**GIVEN INSTRUCTION:** Reproduce every one of the records below word for word, with nothing changed, left out, or added.

(Collection entries)
## Begin
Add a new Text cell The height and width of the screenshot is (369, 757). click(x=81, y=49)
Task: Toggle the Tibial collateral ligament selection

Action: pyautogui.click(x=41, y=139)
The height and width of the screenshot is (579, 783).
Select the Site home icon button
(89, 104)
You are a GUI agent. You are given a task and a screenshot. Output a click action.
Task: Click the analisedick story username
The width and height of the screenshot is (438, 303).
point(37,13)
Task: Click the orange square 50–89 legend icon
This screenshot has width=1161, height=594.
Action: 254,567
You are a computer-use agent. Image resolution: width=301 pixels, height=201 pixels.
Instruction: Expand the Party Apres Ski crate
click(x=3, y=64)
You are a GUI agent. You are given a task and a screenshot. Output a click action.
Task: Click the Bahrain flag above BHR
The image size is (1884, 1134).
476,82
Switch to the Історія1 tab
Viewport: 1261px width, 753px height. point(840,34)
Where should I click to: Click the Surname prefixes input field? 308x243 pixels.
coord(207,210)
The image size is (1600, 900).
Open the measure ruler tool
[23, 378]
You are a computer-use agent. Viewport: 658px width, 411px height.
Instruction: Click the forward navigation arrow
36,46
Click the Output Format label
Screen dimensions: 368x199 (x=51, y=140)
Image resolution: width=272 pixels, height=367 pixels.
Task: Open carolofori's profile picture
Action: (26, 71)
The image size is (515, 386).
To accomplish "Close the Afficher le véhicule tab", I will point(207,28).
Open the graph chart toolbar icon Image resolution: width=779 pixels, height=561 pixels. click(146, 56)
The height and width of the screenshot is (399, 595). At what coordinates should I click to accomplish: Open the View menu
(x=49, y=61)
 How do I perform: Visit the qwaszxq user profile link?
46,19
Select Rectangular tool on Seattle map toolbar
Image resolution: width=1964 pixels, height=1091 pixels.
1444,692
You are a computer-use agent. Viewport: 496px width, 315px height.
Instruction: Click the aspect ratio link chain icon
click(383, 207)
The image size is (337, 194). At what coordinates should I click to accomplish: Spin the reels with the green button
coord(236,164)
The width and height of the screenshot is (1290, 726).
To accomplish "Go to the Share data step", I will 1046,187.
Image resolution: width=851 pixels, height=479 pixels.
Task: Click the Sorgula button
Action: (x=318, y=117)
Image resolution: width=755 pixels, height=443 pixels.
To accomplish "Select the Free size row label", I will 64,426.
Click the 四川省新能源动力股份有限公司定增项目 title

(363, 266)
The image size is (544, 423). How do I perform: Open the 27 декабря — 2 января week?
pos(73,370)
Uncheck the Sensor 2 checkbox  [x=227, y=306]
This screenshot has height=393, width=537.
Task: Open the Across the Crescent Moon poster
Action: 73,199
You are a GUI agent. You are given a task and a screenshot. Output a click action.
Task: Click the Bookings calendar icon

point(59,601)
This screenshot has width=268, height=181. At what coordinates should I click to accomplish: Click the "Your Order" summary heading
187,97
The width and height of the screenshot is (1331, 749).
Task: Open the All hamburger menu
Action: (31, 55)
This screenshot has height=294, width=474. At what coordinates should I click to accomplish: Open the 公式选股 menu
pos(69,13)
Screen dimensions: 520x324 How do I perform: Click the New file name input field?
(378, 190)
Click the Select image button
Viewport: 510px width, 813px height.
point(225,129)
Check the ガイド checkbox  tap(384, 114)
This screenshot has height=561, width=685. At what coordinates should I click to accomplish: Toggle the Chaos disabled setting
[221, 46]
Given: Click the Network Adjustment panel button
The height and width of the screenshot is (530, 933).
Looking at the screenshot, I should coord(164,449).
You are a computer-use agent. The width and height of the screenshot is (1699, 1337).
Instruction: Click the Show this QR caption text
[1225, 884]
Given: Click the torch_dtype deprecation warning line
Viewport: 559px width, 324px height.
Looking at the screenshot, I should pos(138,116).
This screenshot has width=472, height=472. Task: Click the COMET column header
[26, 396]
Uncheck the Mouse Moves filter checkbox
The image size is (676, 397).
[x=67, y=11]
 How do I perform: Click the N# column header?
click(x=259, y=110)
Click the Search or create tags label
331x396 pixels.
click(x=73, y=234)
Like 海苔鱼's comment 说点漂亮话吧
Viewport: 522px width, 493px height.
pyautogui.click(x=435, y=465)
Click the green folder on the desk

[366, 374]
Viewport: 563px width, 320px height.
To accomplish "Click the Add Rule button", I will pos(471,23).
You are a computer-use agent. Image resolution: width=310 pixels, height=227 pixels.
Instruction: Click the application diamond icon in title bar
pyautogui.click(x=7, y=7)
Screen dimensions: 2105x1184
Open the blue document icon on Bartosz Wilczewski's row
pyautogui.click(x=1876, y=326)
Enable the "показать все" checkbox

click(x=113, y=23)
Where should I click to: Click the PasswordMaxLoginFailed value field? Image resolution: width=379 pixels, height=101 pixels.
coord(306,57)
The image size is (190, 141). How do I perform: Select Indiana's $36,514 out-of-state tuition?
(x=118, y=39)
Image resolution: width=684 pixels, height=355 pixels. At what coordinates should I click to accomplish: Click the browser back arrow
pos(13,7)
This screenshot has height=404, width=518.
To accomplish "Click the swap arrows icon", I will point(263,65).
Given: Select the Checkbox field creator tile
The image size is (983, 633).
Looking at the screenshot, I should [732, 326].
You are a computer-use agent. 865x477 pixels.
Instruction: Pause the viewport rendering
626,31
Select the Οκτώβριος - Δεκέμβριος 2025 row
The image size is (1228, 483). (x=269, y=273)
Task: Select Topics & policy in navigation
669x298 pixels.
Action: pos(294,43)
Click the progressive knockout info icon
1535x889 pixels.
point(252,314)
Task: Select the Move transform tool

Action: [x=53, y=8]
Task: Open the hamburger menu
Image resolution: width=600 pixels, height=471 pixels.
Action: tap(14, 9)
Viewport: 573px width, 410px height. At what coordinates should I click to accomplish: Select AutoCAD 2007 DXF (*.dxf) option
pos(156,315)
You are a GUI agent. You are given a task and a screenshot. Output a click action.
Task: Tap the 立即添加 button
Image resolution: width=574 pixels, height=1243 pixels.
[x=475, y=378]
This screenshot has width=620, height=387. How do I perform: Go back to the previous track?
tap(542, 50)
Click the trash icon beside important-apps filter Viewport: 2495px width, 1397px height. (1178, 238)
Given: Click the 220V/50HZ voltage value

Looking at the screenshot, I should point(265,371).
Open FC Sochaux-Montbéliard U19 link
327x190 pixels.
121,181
## End
**EXERCISE ANSWER:**
Add a new Text cell The height and width of the screenshot is (369, 757). click(x=81, y=49)
Task: Toggle the Tibial collateral ligament selection

Action: pyautogui.click(x=41, y=139)
The height and width of the screenshot is (579, 783).
Select the Site home icon button
(89, 104)
You are a GUI agent. You are given a task and a screenshot. Output a click action.
Task: Click the analisedick story username
The width and height of the screenshot is (438, 303).
point(37,13)
Task: Click the orange square 50–89 legend icon
This screenshot has width=1161, height=594.
Action: 254,567
You are a computer-use agent. Image resolution: width=301 pixels, height=201 pixels.
Instruction: Expand the Party Apres Ski crate
click(x=3, y=64)
You are a GUI agent. You are given a task and a screenshot. Output a click action.
Task: Click the Bahrain flag above BHR
The image size is (1884, 1134).
476,82
Switch to the Історія1 tab
Viewport: 1261px width, 753px height. point(840,34)
Where should I click to: Click the Surname prefixes input field? 308x243 pixels.
coord(207,210)
The image size is (1600, 900).
Open the measure ruler tool
[23, 378]
You are a computer-use agent. Viewport: 658px width, 411px height.
Instruction: Click the forward navigation arrow
36,46
Click the Output Format label
Screen dimensions: 368x199 (x=51, y=140)
Image resolution: width=272 pixels, height=367 pixels.
Task: Open carolofori's profile picture
Action: (26, 71)
The image size is (515, 386).
To accomplish "Close the Afficher le véhicule tab", I will point(207,28).
Open the graph chart toolbar icon Image resolution: width=779 pixels, height=561 pixels. click(146, 56)
The height and width of the screenshot is (399, 595). At what coordinates should I click to accomplish: Open the View menu
(x=49, y=61)
 How do I perform: Visit the qwaszxq user profile link?
46,19
Select Rectangular tool on Seattle map toolbar
Image resolution: width=1964 pixels, height=1091 pixels.
1444,692
You are a computer-use agent. Viewport: 496px width, 315px height.
Instruction: Click the aspect ratio link chain icon
click(383, 207)
The image size is (337, 194). At what coordinates should I click to accomplish: Spin the reels with the green button
coord(236,164)
The width and height of the screenshot is (1290, 726).
To accomplish "Go to the Share data step", I will 1046,187.
Image resolution: width=851 pixels, height=479 pixels.
Task: Click the Sorgula button
Action: (x=318, y=117)
Image resolution: width=755 pixels, height=443 pixels.
To accomplish "Select the Free size row label", I will 64,426.
Click the 四川省新能源动力股份有限公司定增项目 title

(363, 266)
The image size is (544, 423). How do I perform: Open the 27 декабря — 2 января week?
pos(73,370)
Uncheck the Sensor 2 checkbox  [x=227, y=306]
This screenshot has height=393, width=537.
Task: Open the Across the Crescent Moon poster
Action: 73,199
You are a GUI agent. You are given a task and a screenshot. Output a click action.
Task: Click the Bookings calendar icon

point(59,601)
This screenshot has width=268, height=181. At what coordinates should I click to accomplish: Click the "Your Order" summary heading
187,97
The width and height of the screenshot is (1331, 749).
Task: Open the All hamburger menu
Action: (31, 55)
This screenshot has height=294, width=474. At what coordinates should I click to accomplish: Open the 公式选股 menu
pos(69,13)
Screen dimensions: 520x324 How do I perform: Click the New file name input field?
(378, 190)
Click the Select image button
Viewport: 510px width, 813px height.
point(225,129)
Check the ガイド checkbox  tap(384, 114)
This screenshot has height=561, width=685. At what coordinates should I click to accomplish: Toggle the Chaos disabled setting
[221, 46]
Given: Click the Network Adjustment panel button
The height and width of the screenshot is (530, 933).
Looking at the screenshot, I should coord(164,449).
You are a computer-use agent. The width and height of the screenshot is (1699, 1337).
Instruction: Click the Show this QR caption text
[1225, 884]
Given: Click the torch_dtype deprecation warning line
Viewport: 559px width, 324px height.
Looking at the screenshot, I should pos(138,116).
This screenshot has width=472, height=472. Task: Click the COMET column header
[26, 396]
Uncheck the Mouse Moves filter checkbox
The image size is (676, 397).
[x=67, y=11]
 How do I perform: Click the N# column header?
click(x=259, y=110)
Click the Search or create tags label
331x396 pixels.
click(x=73, y=234)
Like 海苔鱼's comment 说点漂亮话吧
Viewport: 522px width, 493px height.
pyautogui.click(x=435, y=465)
Click the green folder on the desk

[366, 374]
Viewport: 563px width, 320px height.
To accomplish "Click the Add Rule button", I will pos(471,23).
You are a computer-use agent. Image resolution: width=310 pixels, height=227 pixels.
Instruction: Click the application diamond icon in title bar
pyautogui.click(x=7, y=7)
Screen dimensions: 2105x1184
Open the blue document icon on Bartosz Wilczewski's row
pyautogui.click(x=1876, y=326)
Enable the "показать все" checkbox

click(x=113, y=23)
Where should I click to: Click the PasswordMaxLoginFailed value field? Image resolution: width=379 pixels, height=101 pixels.
coord(306,57)
The image size is (190, 141). How do I perform: Select Indiana's $36,514 out-of-state tuition?
(x=118, y=39)
Image resolution: width=684 pixels, height=355 pixels. At what coordinates should I click to accomplish: Click the browser back arrow
pos(13,7)
This screenshot has height=404, width=518.
To accomplish "Click the swap arrows icon", I will point(263,65).
Given: Select the Checkbox field creator tile
The image size is (983, 633).
Looking at the screenshot, I should [732, 326].
You are a computer-use agent. 865x477 pixels.
Instruction: Pause the viewport rendering
626,31
Select the Οκτώβριος - Δεκέμβριος 2025 row
The image size is (1228, 483). (x=269, y=273)
Task: Select Topics & policy in navigation
669x298 pixels.
Action: pos(294,43)
Click the progressive knockout info icon
1535x889 pixels.
point(252,314)
Task: Select the Move transform tool

Action: [x=53, y=8]
Task: Open the hamburger menu
Image resolution: width=600 pixels, height=471 pixels.
Action: tap(14, 9)
Viewport: 573px width, 410px height. At what coordinates should I click to accomplish: Select AutoCAD 2007 DXF (*.dxf) option
pos(156,315)
You are a GUI agent. You are given a task and a screenshot. Output a click action.
Task: Tap the 立即添加 button
Image resolution: width=574 pixels, height=1243 pixels.
[x=475, y=378]
This screenshot has width=620, height=387. How do I perform: Go back to the previous track?
tap(542, 50)
Click the trash icon beside important-apps filter Viewport: 2495px width, 1397px height. (1178, 238)
Given: Click the 220V/50HZ voltage value

Looking at the screenshot, I should point(265,371).
Open FC Sochaux-Montbéliard U19 link
327x190 pixels.
121,181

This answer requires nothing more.